Foi na sua cadeira de manicure e pedicure, mirando pés rachados, joanetes e unhas encravadas que conheceu o significado das endívias, da quinua, da redução do grelhado ao molho rotî. Soube ali o que era um boleador, um vitelo, um ragu, os dips, sorbets, bavaroises, tarte tatin, emulsificação.

Não que essas mulheres, suas clientes, cozinhassem. Mas sabiam comer, ah, se sabiam.

Assim, fugia de seus pesadelos cotidianos povoados de gritos tentando provar ao menos em imaginação as cores e fragrâncias de tais prazeres. Se não podia voar para a Grécia, imagine, contentava-se, reservando para isso parte de seus ganhos, em reproduzir a moussaka detalhadamente descrita por dona Sofia, a mulher do deputado federal, sua cliente.

Em sua cozinha modesta ia picando picadinho. Fatiando fino, salgando, marinando, gratinando até chegar naquilo que julgava ser a mais próxima materialização do que lhe fora narrado. Com que desconhecida alegria servia-se a si mesma, cheia de pompa e circunstância, num gozo de incorporação, sensorialmente levada para outras partes desse mundo que não sabia, até então, tão vasto.
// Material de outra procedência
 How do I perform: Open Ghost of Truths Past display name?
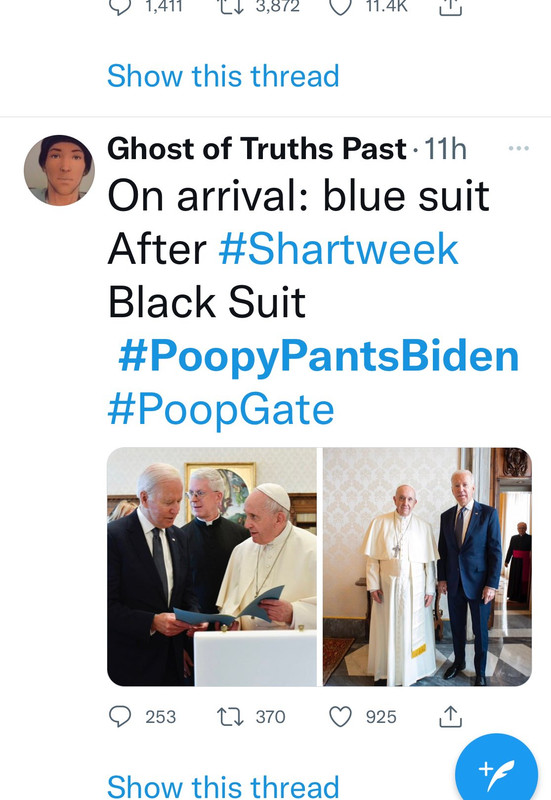click(257, 148)
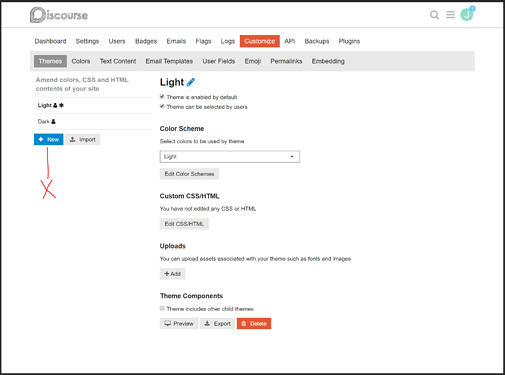Click the Discourse logo
Screen dimensions: 505x375
tap(59, 15)

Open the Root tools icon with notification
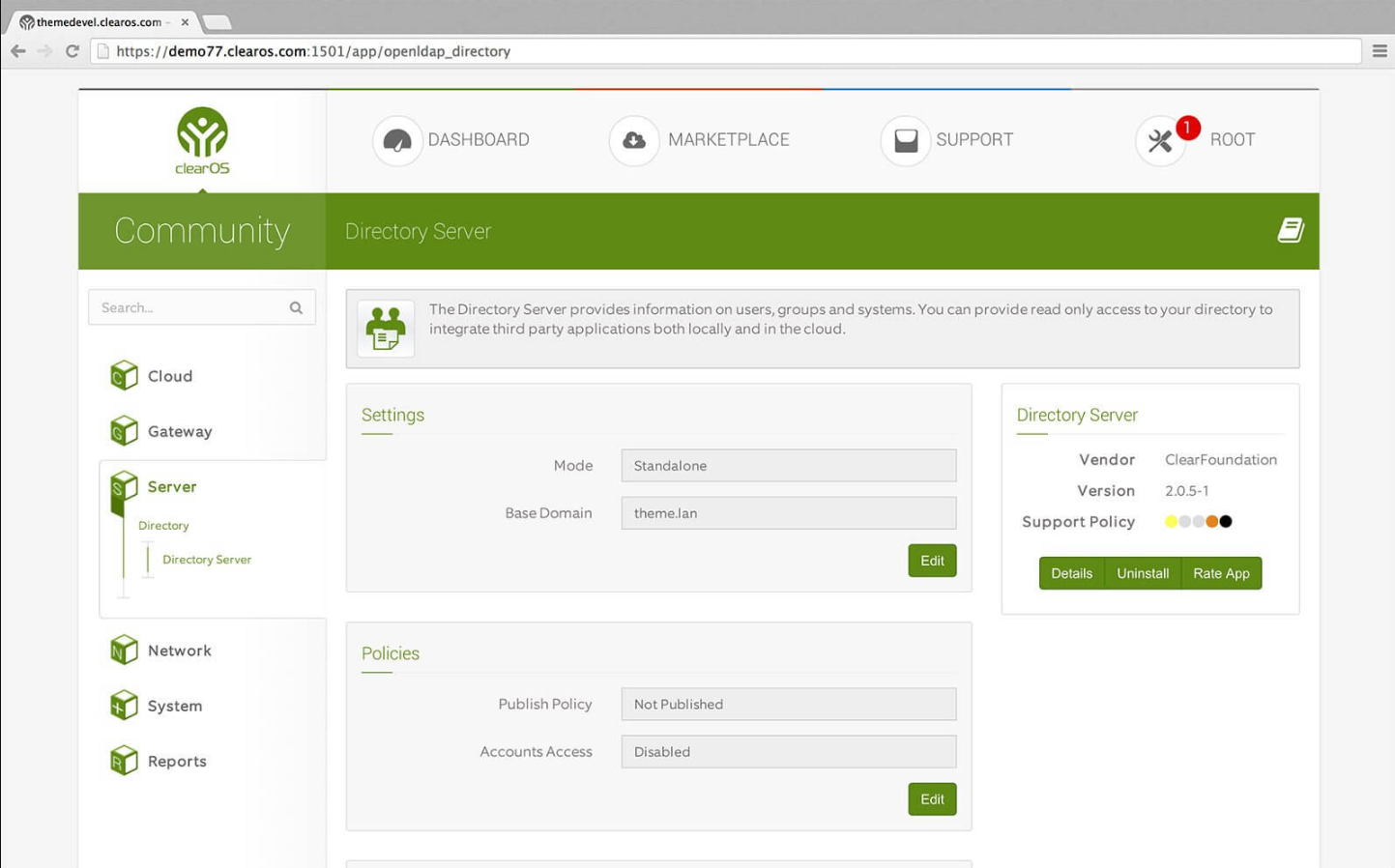(x=1160, y=141)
Frequentava, imaginariamente, salões sofisticados, recriando sua austeridade nos acepipes, nas delicadezas de joalheiro que com o talento recém-descoberto lograra. Complexos consomês; elaboradas saladas; cortes exatos nas carnes. De cada invenção, guardava uma fatia, um naco com o qual presenteava a cliente narradora, num aceno de agradecimento e, sobretudo, para a confirmação ou não de sua apreensão. Antonio escutava interessado cada uma das descobertas da mulher, mas, depois de um tempo, se cansava do muito que ela falava dizendo pouco: alho. Alho é fundamental em toda carne. Só não pode sobrar. E tanto mais dele se aproveitará se a carne for demolhada de véspera no que minhas clientes chamam de vinha d’alho. O mel doura. O limão evita o escurecimento da fruta, mas endurece o camarão. Ia então aperfeiçoando os modos, conforme os retornos que obtinha, até chegar à literalidade da guloseima e, com ela, claro, começar a criar fama e receber as primeiras encomendas dessas clientes que, sim, comiam, devoravam, mas relegavam muda e delicadamente a cozinha ao domínio do braçal. O que, claro, não excluía preguiça das grossas, a lassidão, a inércia, como quem, vida suspensa diz: ‘minhas mãos, essas, eu não boto na massa’. Exatamente o contrário dizia Meire a Antonio: ‘porque há, sim, que se enfiar a mão na cumbuca e segurar com vigor o pernil gordo, injetando-lhe os temperos sem dó nem piedade. Há que se esfaquear o frango e sangrá-lo até a palidez total, se necessário, quando se deseja o sabor da cabidela. Cozinha pede força e obstinação, pede também a fineza na modulação dos sentidos para alquimias que ofereçam arte aos apetites’. Se pintava unhas, se lixava garras, se glaçava as pouquíssimas amêndoas que o seu mirrado dinheiro podia comprar, se se apertava para no mercadão alcançar a exata mostarda de Dijon - outra não servia - é porque tinha ânsia, Meire, que nesse caminho, aos poucos constituiu bufê, peça por peça e, banqueteira, então, conduziu festas memoráveis. Comprou casa própria, carro. Mas, na garagem de sua casa, quis um caramanchão que oferecesse sombra e frescor à mesinha de manicure com seus esmaltes, acetonas, algodão e alicates. As terças e quartas-feiras eram reservadas às fieis clientes, às madames de unhas duras -atenta, curvada aos pés dessas mulheres, Meire as escutava, abastecendo-se das minudências de um ou outro jeito de existir. Naqueles momentos, as suas ceias.